Sr. Gottemoeller's leadership style is guided by her belief in the common good, said Sr. Patricia McDermott, RSM, president of the Sisters of Mercy of the Americas.
"One of the things that I so appreciate about Doris is that she builds relationships of trust,'' Sr. McDermott said. "She does that naturally out of her own goodness and her own good spirit."
She describes Sr. Gottemoeller as a visionary but not an idealist when it comes to fulfilling the mission.
"It is always about bringing people together and building relationships that will enhance our response to the needs of God's people,'' Sr. McDermott said. "How can we do better together what we cannot do alone? How can we further our mission, which is to serve the poor, the sick, the uneducated?"
Ensuring the Mercy tradition
Sr. Gottemoeller was born and raised in Cleveland. She joined the Sisters of Mercy when she was 16 after completing high school early. She earned a bachelor's degree from Edgecliff College in Cincinnati, a master's degree in chemistry from the University of Notre Dame and a master's and doctorate in theology from Fordham University.
Sr.
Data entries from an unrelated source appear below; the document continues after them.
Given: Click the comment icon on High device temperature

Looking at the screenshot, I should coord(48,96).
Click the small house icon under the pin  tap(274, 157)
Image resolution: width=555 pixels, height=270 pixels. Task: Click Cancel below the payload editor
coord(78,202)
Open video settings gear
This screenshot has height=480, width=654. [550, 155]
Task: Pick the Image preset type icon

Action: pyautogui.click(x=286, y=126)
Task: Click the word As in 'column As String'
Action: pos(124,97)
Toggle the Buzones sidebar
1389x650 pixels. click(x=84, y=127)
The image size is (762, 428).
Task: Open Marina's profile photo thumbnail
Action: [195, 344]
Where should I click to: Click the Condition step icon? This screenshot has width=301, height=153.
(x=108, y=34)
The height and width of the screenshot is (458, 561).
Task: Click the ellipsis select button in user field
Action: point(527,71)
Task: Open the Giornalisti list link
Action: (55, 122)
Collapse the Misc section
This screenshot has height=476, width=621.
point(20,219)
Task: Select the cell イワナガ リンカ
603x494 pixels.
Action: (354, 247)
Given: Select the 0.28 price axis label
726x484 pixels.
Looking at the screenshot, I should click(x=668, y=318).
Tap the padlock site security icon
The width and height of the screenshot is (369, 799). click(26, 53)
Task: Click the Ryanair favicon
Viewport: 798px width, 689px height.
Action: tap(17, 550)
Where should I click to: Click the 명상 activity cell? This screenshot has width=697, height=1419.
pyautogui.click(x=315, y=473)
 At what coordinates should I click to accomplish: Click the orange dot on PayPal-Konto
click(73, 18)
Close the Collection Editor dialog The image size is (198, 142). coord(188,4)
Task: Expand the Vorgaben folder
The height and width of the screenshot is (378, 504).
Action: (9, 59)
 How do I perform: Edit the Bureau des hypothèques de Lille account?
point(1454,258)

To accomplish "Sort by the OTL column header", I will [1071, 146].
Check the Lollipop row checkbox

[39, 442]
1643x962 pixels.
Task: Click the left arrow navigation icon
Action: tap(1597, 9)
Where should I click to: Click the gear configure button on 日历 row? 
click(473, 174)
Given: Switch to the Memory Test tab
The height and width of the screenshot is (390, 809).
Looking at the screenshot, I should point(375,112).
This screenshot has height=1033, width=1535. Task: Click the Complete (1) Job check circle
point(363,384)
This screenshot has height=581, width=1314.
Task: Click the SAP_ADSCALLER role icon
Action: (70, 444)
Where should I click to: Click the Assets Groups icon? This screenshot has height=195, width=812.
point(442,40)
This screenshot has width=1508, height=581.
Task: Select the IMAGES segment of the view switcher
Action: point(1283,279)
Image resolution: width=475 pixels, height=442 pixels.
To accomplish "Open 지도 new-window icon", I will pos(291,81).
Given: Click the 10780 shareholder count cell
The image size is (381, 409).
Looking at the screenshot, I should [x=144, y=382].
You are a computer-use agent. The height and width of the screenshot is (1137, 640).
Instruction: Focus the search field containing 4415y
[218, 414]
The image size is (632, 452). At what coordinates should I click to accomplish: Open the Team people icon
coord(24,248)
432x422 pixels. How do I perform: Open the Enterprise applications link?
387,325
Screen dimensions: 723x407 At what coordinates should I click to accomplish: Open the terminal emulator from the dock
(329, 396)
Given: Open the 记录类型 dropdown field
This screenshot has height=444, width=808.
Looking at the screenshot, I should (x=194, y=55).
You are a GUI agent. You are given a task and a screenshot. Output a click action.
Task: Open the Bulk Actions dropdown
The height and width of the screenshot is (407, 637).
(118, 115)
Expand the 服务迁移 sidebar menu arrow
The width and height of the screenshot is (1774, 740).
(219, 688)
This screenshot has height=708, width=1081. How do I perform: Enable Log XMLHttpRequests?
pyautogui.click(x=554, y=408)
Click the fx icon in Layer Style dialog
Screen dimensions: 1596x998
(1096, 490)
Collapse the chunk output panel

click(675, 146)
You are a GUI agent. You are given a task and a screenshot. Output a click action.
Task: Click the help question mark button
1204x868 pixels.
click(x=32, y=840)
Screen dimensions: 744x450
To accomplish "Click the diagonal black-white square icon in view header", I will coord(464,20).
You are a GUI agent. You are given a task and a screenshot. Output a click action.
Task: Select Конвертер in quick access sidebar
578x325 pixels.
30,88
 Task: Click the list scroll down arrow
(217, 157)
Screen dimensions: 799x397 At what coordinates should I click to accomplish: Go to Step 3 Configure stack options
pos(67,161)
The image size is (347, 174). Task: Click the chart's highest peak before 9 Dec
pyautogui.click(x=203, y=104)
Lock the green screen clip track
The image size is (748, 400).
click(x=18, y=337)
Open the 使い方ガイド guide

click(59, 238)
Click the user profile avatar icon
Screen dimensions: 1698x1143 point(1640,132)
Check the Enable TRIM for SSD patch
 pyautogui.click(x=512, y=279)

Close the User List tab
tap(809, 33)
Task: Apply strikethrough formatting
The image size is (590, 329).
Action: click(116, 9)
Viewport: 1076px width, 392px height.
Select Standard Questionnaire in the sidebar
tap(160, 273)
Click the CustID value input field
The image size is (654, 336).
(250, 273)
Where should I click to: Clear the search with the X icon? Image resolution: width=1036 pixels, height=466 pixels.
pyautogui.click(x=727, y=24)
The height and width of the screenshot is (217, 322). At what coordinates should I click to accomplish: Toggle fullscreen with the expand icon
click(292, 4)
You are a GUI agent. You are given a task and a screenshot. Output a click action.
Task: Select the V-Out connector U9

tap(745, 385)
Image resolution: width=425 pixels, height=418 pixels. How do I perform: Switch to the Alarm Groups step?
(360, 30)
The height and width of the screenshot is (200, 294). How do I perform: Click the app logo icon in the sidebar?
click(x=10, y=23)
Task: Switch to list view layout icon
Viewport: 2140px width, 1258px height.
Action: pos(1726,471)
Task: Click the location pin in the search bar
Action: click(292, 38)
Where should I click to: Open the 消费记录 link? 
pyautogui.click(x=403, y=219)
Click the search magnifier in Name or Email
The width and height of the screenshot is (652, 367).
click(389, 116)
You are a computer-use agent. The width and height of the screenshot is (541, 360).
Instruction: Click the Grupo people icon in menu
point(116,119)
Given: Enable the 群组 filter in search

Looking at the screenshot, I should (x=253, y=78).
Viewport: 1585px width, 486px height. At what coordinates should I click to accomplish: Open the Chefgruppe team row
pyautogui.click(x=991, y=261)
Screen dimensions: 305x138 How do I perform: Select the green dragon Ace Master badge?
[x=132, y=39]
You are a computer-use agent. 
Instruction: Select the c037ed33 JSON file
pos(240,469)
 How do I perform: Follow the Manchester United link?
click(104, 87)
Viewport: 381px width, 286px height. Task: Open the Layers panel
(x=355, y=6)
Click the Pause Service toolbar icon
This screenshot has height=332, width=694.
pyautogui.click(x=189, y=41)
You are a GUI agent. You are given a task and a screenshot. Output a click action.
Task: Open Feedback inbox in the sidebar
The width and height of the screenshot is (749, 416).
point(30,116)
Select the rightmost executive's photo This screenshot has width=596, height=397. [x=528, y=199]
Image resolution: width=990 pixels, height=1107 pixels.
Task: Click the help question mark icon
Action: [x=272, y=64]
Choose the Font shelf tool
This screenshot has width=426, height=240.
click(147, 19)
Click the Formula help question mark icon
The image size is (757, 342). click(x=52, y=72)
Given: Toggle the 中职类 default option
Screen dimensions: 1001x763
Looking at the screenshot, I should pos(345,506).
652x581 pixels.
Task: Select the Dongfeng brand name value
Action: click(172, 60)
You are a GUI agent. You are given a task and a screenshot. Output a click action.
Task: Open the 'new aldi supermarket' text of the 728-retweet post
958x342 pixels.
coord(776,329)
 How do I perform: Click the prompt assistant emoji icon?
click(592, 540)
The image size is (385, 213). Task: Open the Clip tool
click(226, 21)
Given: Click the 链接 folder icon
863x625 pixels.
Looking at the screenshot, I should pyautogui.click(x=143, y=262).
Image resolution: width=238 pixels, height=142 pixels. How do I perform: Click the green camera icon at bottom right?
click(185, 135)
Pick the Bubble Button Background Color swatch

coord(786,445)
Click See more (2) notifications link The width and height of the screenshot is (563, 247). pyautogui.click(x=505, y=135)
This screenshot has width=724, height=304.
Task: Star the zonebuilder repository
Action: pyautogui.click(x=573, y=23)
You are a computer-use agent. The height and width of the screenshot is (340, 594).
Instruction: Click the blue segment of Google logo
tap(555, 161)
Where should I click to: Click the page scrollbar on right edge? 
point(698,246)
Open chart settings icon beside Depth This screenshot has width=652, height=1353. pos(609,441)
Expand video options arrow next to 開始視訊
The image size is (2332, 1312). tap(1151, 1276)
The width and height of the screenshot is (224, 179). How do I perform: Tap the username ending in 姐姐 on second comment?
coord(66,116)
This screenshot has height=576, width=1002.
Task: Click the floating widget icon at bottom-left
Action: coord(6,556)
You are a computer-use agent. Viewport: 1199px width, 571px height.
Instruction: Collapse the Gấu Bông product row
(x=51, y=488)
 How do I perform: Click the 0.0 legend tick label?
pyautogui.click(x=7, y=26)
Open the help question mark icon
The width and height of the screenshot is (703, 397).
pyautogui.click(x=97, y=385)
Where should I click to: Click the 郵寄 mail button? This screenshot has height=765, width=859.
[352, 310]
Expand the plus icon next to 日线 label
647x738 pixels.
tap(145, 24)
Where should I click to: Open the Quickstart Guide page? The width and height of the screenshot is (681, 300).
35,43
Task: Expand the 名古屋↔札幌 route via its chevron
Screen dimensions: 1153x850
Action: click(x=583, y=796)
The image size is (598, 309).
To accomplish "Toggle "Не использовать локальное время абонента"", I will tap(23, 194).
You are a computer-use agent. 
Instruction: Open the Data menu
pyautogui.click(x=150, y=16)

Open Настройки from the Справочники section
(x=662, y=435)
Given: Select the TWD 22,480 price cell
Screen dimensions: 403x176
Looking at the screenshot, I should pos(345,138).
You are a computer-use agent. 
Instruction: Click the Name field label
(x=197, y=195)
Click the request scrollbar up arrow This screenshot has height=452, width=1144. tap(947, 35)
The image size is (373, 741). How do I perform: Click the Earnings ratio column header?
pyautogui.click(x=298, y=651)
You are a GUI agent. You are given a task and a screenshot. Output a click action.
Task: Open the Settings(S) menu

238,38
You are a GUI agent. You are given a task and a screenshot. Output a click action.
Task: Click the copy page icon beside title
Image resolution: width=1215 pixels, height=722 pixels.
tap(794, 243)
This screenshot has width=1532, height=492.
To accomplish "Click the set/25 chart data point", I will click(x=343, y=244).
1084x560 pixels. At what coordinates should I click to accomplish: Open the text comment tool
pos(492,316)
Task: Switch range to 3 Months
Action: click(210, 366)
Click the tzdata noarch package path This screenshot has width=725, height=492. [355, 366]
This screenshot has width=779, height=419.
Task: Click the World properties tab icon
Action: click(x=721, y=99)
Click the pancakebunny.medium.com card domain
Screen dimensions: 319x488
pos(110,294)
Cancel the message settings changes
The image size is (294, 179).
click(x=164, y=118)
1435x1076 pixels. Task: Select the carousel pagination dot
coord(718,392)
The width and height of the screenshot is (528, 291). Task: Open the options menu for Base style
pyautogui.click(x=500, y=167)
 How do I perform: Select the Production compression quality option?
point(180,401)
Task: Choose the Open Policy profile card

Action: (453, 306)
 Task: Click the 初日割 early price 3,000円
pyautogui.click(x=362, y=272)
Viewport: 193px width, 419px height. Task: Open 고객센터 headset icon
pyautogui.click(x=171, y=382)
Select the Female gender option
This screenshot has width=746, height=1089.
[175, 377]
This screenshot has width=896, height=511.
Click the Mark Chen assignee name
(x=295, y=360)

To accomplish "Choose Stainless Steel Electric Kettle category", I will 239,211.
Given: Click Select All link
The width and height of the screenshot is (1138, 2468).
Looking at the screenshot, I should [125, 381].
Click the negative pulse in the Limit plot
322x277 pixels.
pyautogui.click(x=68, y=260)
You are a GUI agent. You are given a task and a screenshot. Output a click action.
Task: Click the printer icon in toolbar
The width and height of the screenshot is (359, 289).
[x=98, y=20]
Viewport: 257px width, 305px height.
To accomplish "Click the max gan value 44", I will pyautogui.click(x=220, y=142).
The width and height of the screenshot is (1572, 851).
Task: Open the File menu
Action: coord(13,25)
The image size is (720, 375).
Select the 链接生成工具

Gottemoeller has held governance positions in education, health care, housing and religious organizations. Among them: senior vice president of mission and values integration for Catholic Healthcare Partners, president of the Leadership Conference of Women Religious, delegate to the International Union Superiors General, auditor at the Synod on Consecrated Life, chair of the CHA board of trustees and of the Sisters of Charity of Leavenworth Health System. She was the 2008 recipient of CHA's Sister Concilia Moran Award for her creativity, leadership and breakthrough thinking.
"The opportunities that would come to me as a result of being a Sister of Mercy — I didn't grasp that for years. Often, I was the only woman in the room,'' Sr. Gottemoeller said. "And I never imagined that I would be working for a health care organization when I was trained to be a teacher."
Sr. Gottemoeller has developed programs, including the health system's Leadership Academy, to train lay leaders to carry on the Mercy healing mission and its emphasis on Catholic principles — human dignity and the common good.
"Going back 40 years, when there were still numerous sisters in hospitals, you took that culture for granted,'' Sr. Gottemoeller said. "People talk as if a sister was in every room, in every corridor. But that wasn't the case. It was the habit they wore that made them conspicuous. If there were seven or eight sisters, it felt like it was a Catholic hospital run by the sisters. That's gone. Instead, we must build a culture of care, a culture of service, a culture of compassion based on carefully prepared and integrated formation experiences. We're doing the same in our educational ministries now. Health care led the way."